#60 Little Earl (David Hollander) – This was the little red-mulleted, pip squeak that was the proverbial kiss of death for “What’s Happening.” Talk about “Jump the Shark” – if this kid does not epitomize when the show started to suck, nothing does. The persistent story-line that Little Earl wanted Dee was disastrous as well. Big Earl was no great shakes himself. These two were supposed to provide a ratings bonanza? Raj, Rerun, and Duane deserved much better fate than that.
#59 Don King – Ubiquitously, conspicuously, and reprehensibly kept off the list to this point. Ambrosialy and surreptitiously it was invariably the white man’s idolatry that kept him from list so far. The master of onomatopoeia and person uglier than Baba-Booey. Is the grandfathery of EzEbonics-ey. Persnickety and promulgatingly stealing everything in the sight including allegedly Leon Spinks teeth-ety.
#58 Jerry O’Connell – Who are you? Check out the picture to the left. He is “that” guy. The irksome and loathsome fellow that bores you and makes your blood run cold on the talk show circuit. Apparently he was the fat kid in “Stand By Me.” However, now he is just a purposeless.
#57 Matt Damon – Another guy who can be described in 1 word, “BOOOOORRRRRIIIIIINNNNNG.” Maybe Letterman and Leno don’t suck, it’s just guys like this that make those shows unwatchable. Do you and that other guy have to be in every other movie made in the last 4 years? The over-exposure has become apparent, as somehow he made it on the video of my niece’s 8th Birthday party and EZE’s brother’s wedding. He really needs to cut back his schedule.
#56 Tyne Daly – “Hawvey, Hawvey, listen to me.” Ever since those blood curdling words were uttered by the former Cagney and Lacy star she has been destined to make CHL.com. This house-like moose apparently got divorced (surprise) and is no longer part of the privileged Tom & Helen Willis salt and pepper club.
#55 AC Slater (Mario Lopez) – TV’s residential hard-ass from, “Saved by the Bell.” We guess the producers needed the obligatory tough guy or something? AKA ‘Abnormally Cruel'. Since leaving, "Bell" he has: 1. Starred in the ill-fated “Greg Louganis Story.” 2. Also, the horrid USA network produced show where he was a bike cop (he’s no Erik Estrada.) 3. Has been accused of rape (which to be fair, we believe he was acquitted.) Hat trick retard! Any person that makes watching a particular show unwatchable is destined to make the list.

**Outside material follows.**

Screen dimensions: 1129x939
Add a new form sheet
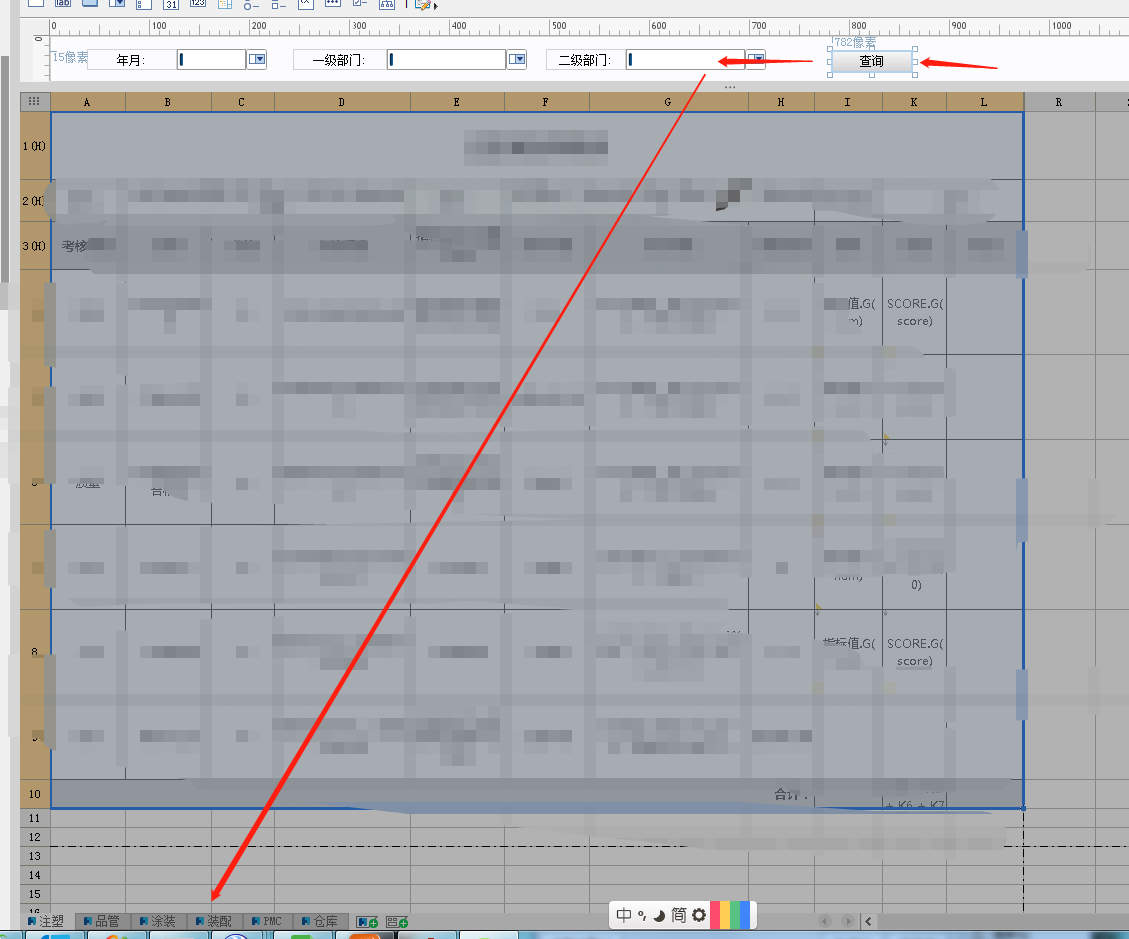397,922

#54 David Caruso – Great job leaving “NYPD BLUE” you 5 foot nothin’ jabronie. You and fellow redhead Ralph Mouth (“Happy Days” to our retarded fans) really showed ‘them.’ Are you artistically happy now sitting home looking at the wall? Oh yeah, you are in borderline porn on Showtime at 2 am. Good Job ASSWIPE!
#53 Survivor(s) - Richard Hatch is big, fat prick, with apparently a small prick from all reports. If his poor son isn’t tortured enough over his homosexual father parading around naked on national TV, then maybe being forced out of bed at 4am to jog around the block will do it. Also, that other faggot Susan for that disgusting speech. Good job jackass blowing every advertising opportunity out the window. Finally, everyones favorite, Kelly, for using stolen credit cards and making it tough to defend her. Rudy was OK.

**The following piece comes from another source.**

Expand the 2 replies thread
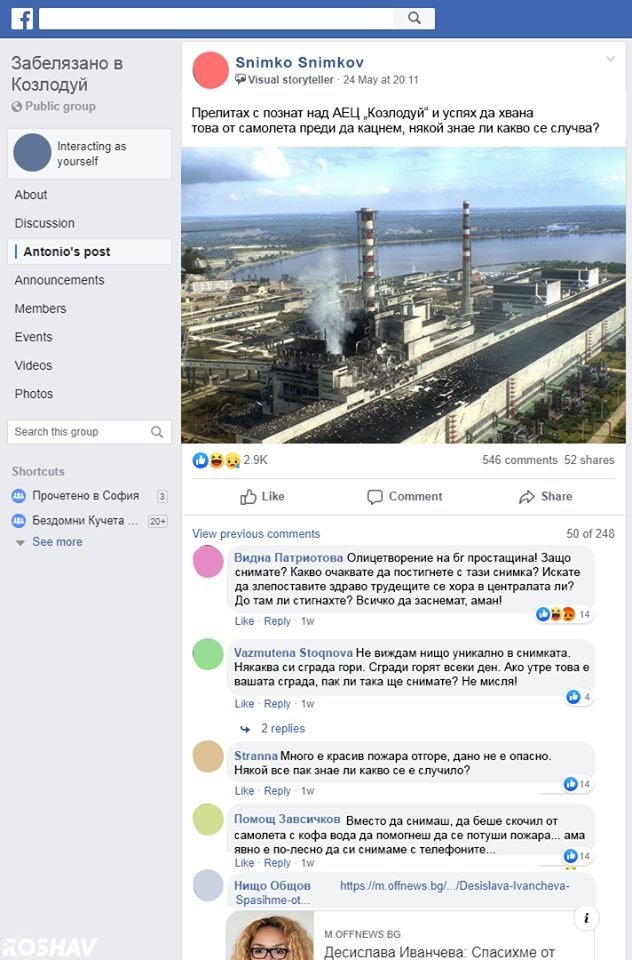 (x=282, y=728)
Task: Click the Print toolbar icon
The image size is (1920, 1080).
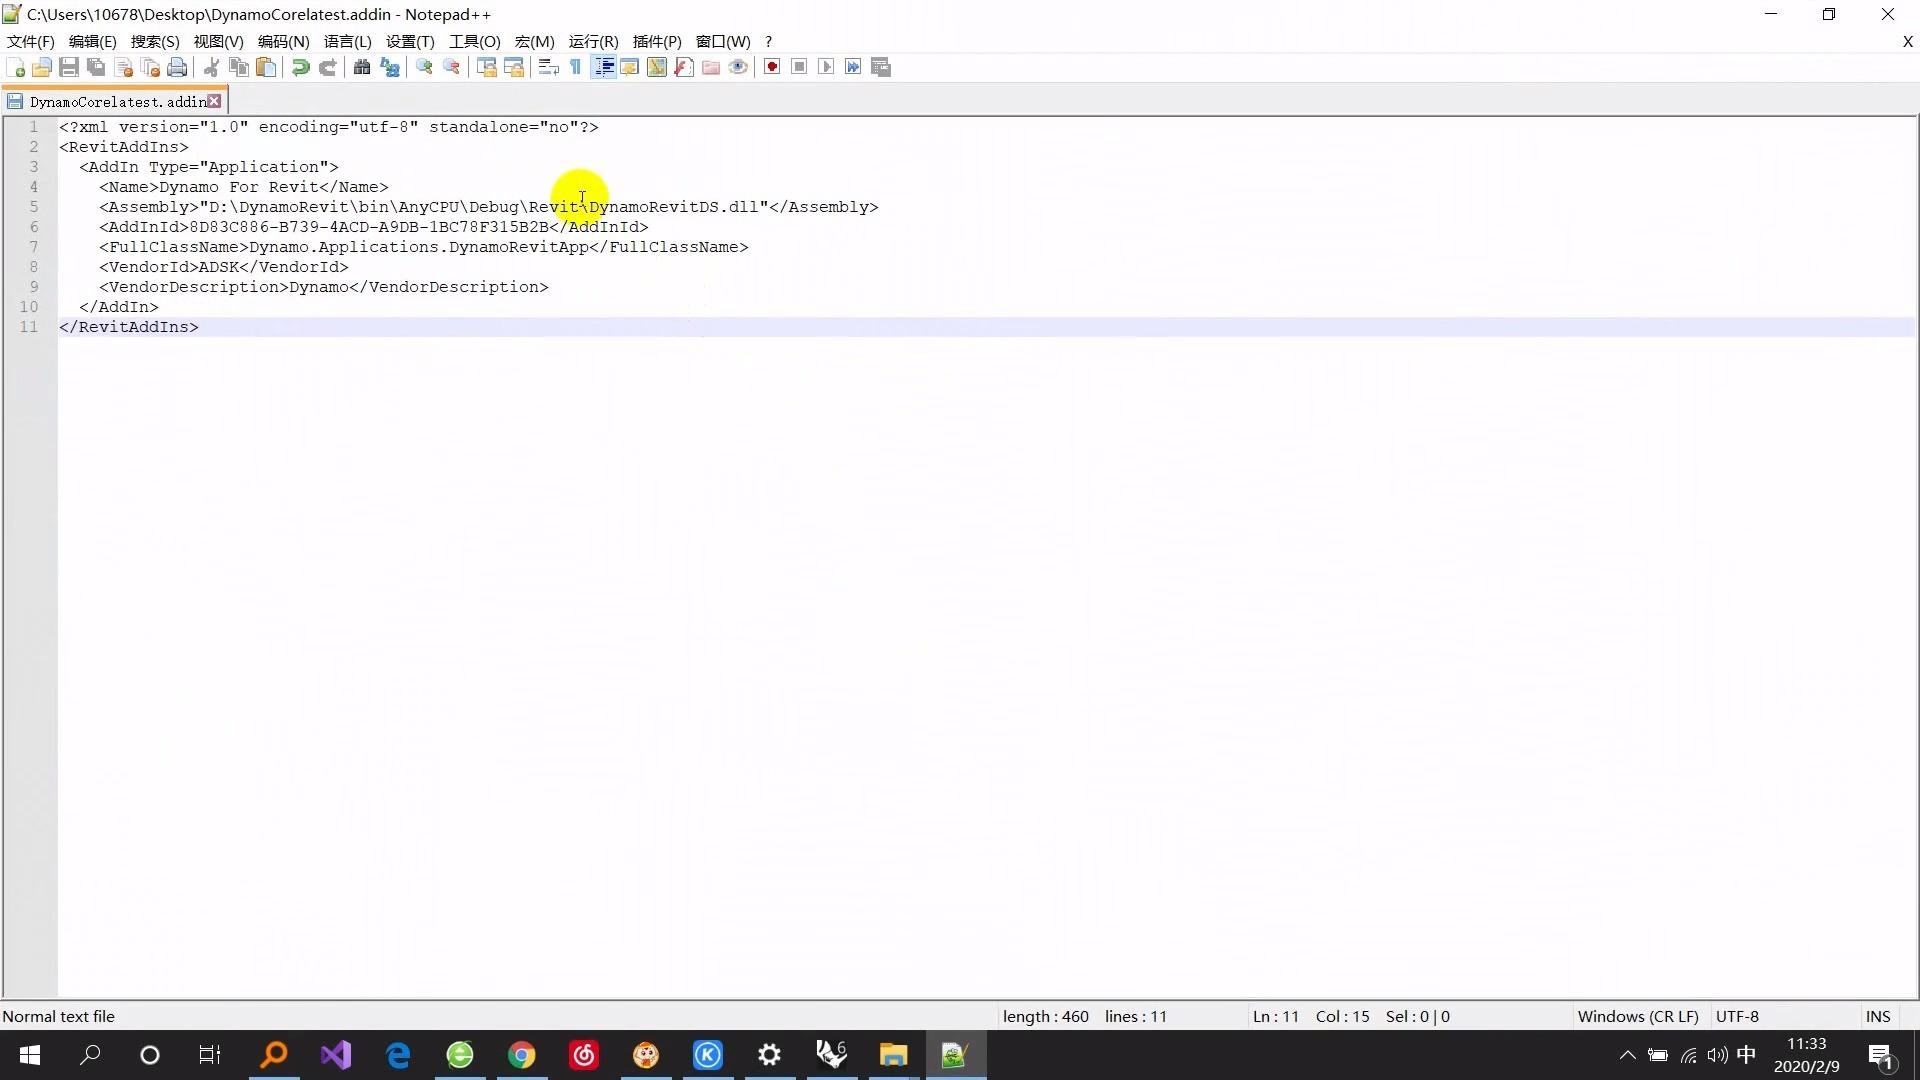Action: coord(177,67)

#52 Curly Joe Besser – Sorry ladies for having to use this word, but there is no other way to explain this guy except he is a GRADE A PUSSY. He was the member of the Three Stooges that joined the trio after the original Curly and Shemp left. Why would you join the Stooges when you are afraid to get hit, and bitch at the simplest of paint-brushes? For all those who whine when a ‘Shemp’ comes on you should count your blessings it isn’t this GRADE A PUSSY. Oh yeah, his family and the other Fat Joe (Derita) get a large percentage of the Stooge royalties for some unknown reason. Again, we apologize to our lady fans.
Please note that this was the only tie because we couldn't decide which was worse. Also, Shady T F'd up the numbering and didn't feel like redoing it.

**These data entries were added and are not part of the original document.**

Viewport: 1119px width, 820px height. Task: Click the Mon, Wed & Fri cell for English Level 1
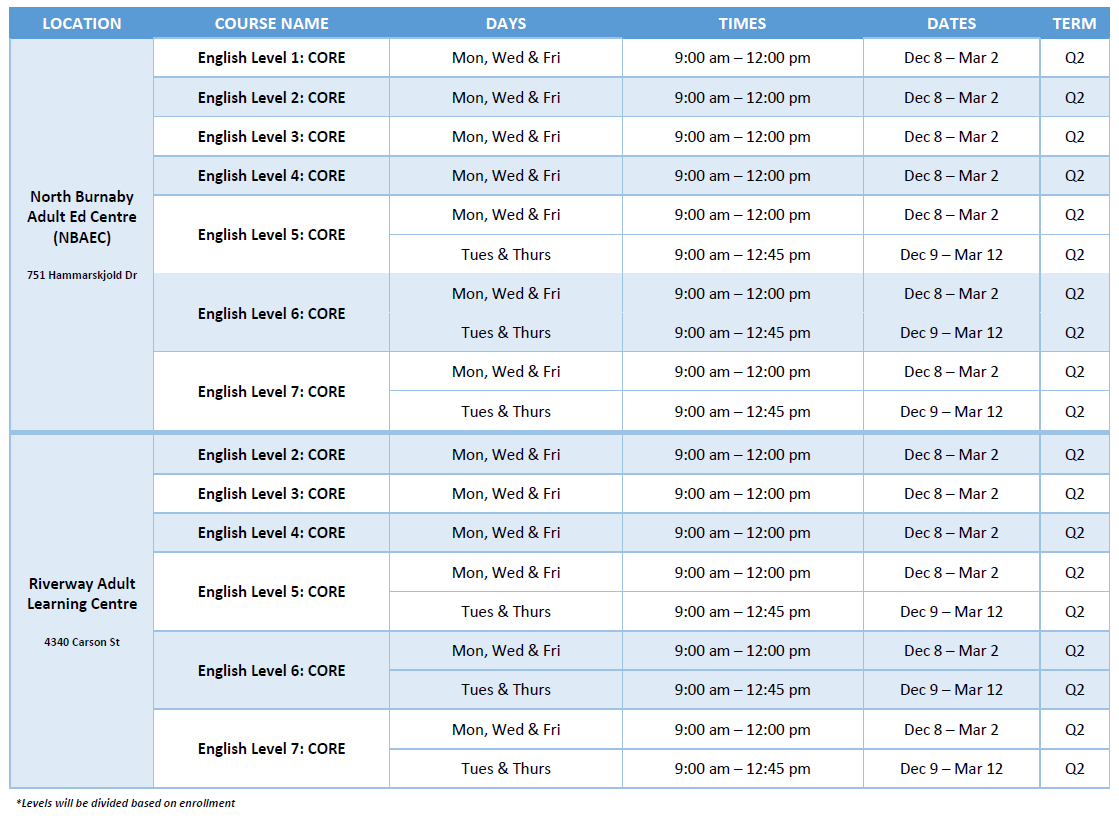pyautogui.click(x=506, y=58)
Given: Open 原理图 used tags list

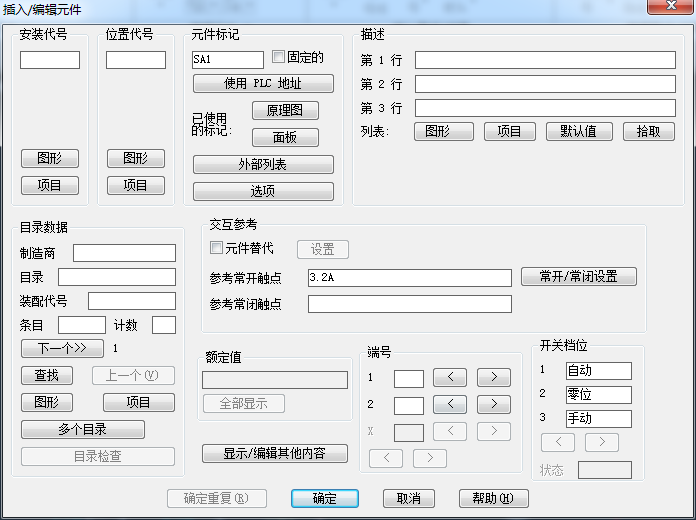Looking at the screenshot, I should [x=285, y=111].
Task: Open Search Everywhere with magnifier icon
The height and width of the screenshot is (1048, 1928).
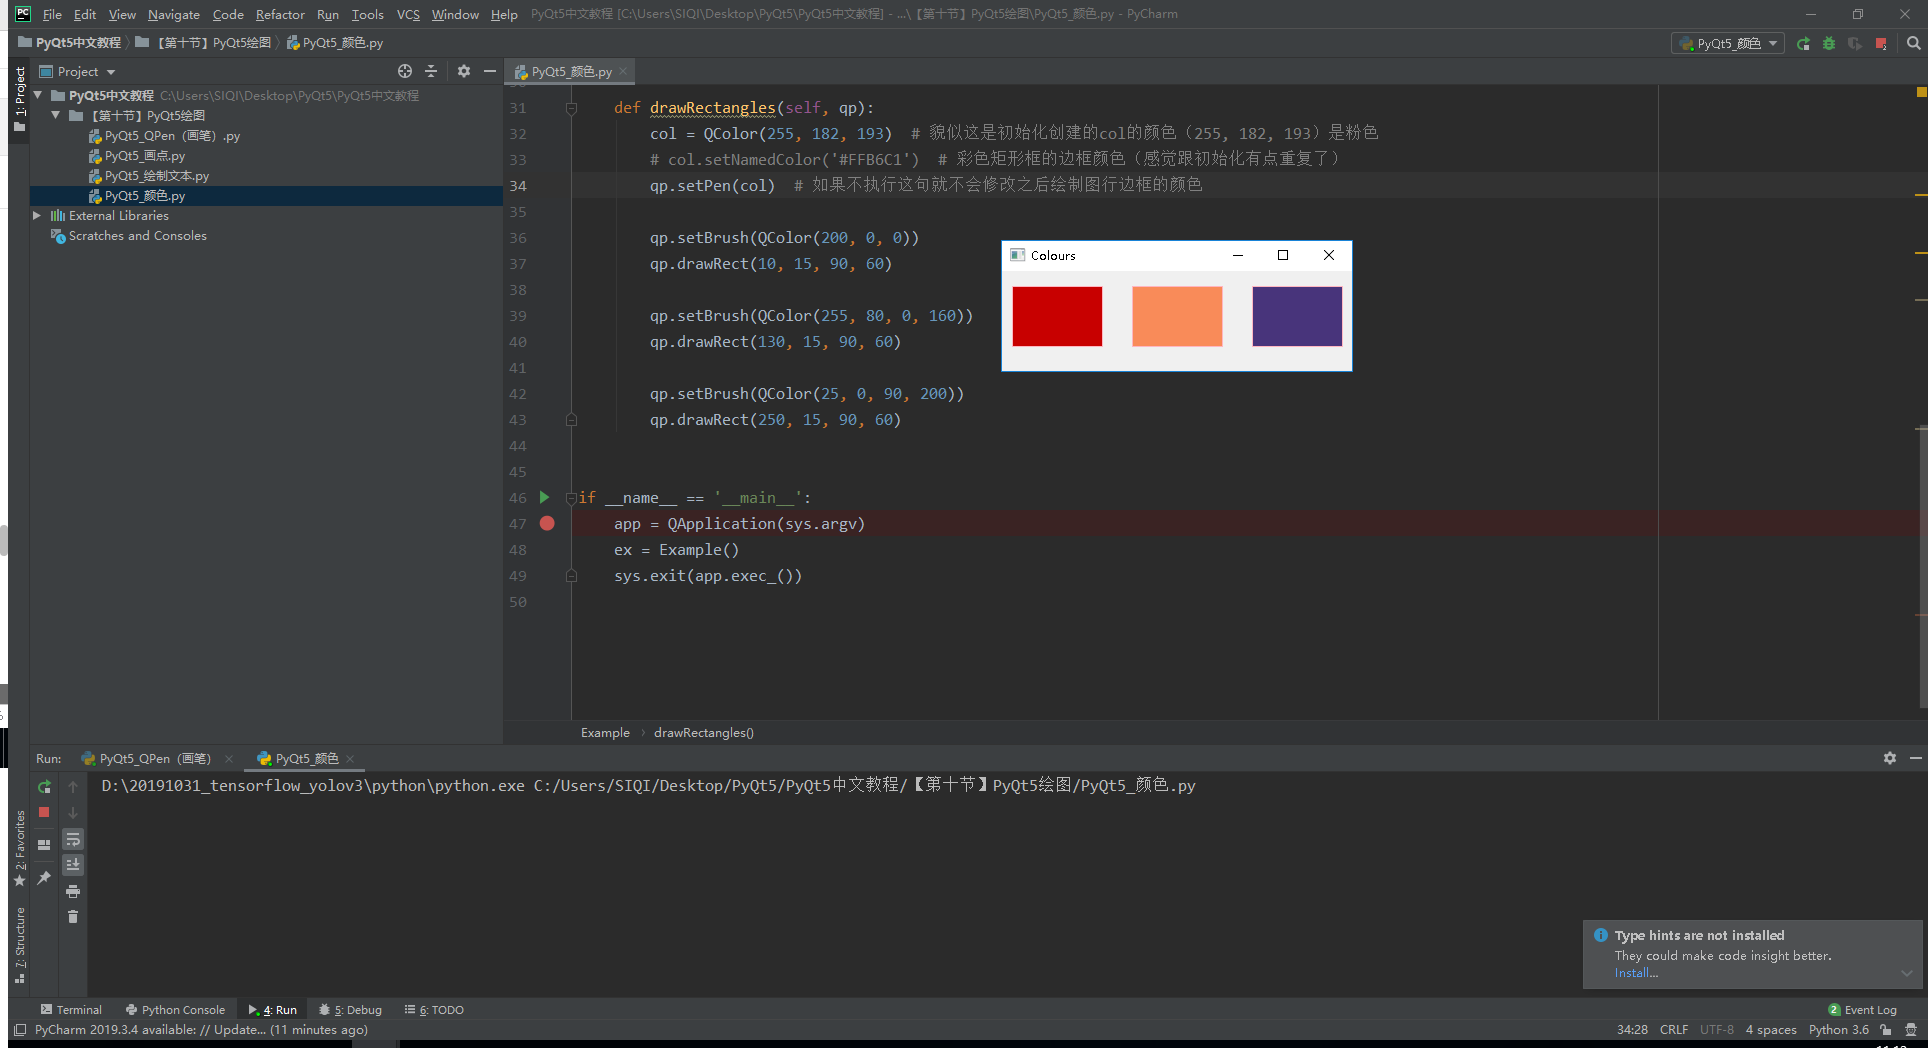Action: pos(1914,43)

#51 (tie) Lauryn Hill – Somehow she escaped our minds when putting together the list as she is really Top 10 material. She claimed that she'd rather have her babies "starve to death" than have white people buy her album? Then she claimed she was misquoted and/or misunderstood...
#51 (tie) Erik Nies – The pretty boy wannabe from one of the original, “Real World’s” and that other appalling show, “The Grind.” Erik come in here real close and tight, you don’t want to miss a word. We have secret especially for you. YOU’RE WHITE! We hate to be bearer’s of such sad news, but it looks like you’re S-O-L (and we all know what that means.)